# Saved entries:
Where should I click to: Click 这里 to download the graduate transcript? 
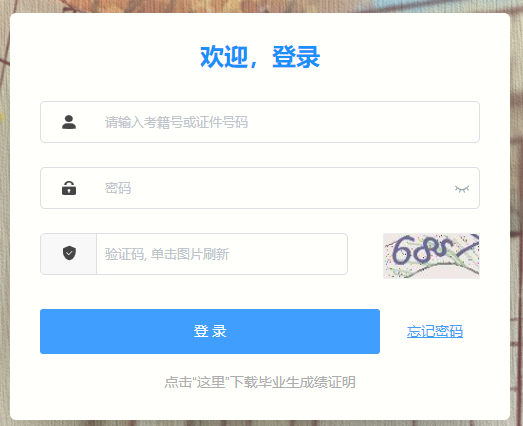coord(210,382)
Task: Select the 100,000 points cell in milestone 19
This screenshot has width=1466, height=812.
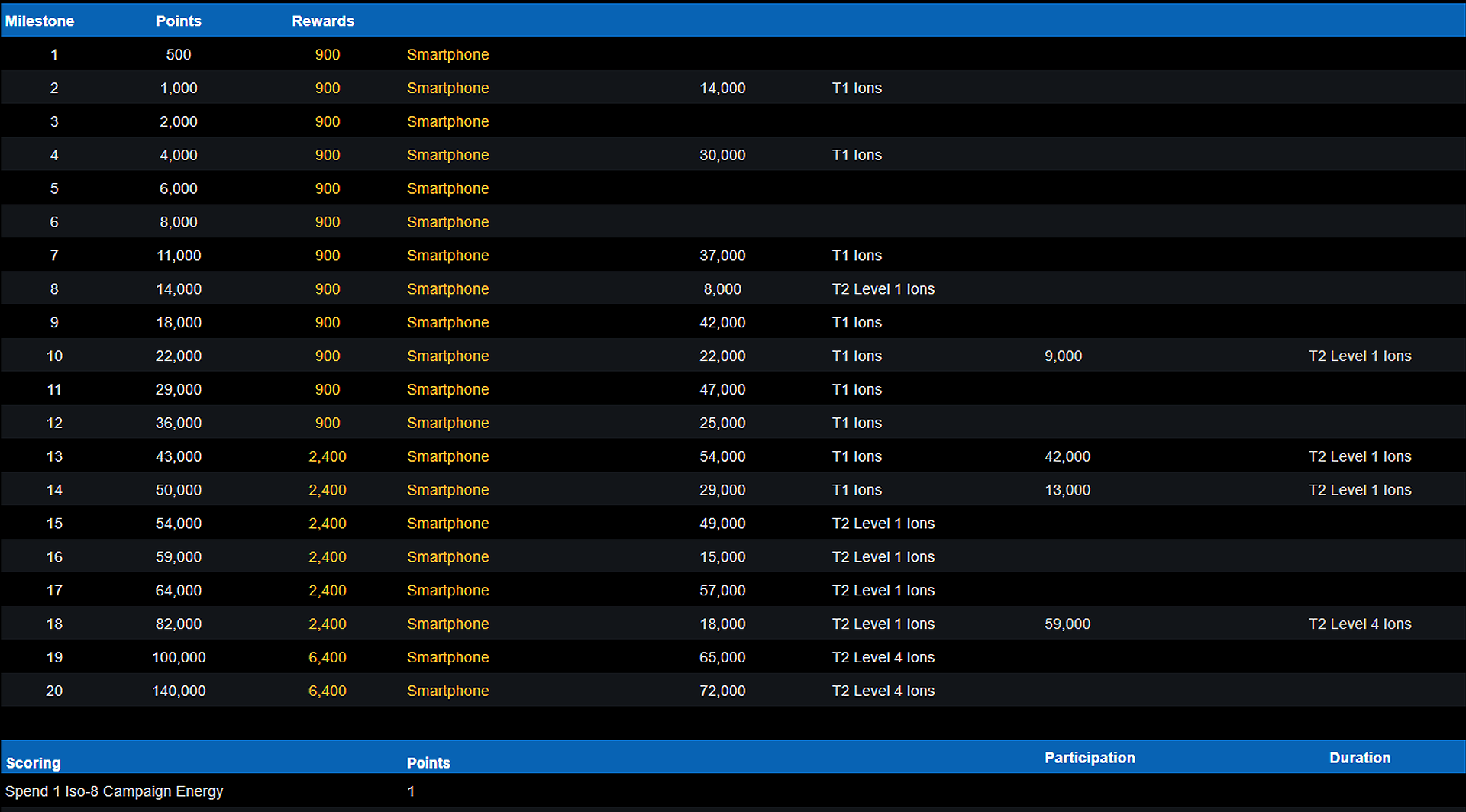Action: coord(178,657)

# Required action:
Repeat the data above exactly, leaving out any pictures it holds.

# Expected answer:
Where should I click to: Click 这里 to download the graduate transcript? 
coord(210,382)
Task: Select the 100,000 points cell in milestone 19
This screenshot has width=1466, height=812.
Action: coord(178,657)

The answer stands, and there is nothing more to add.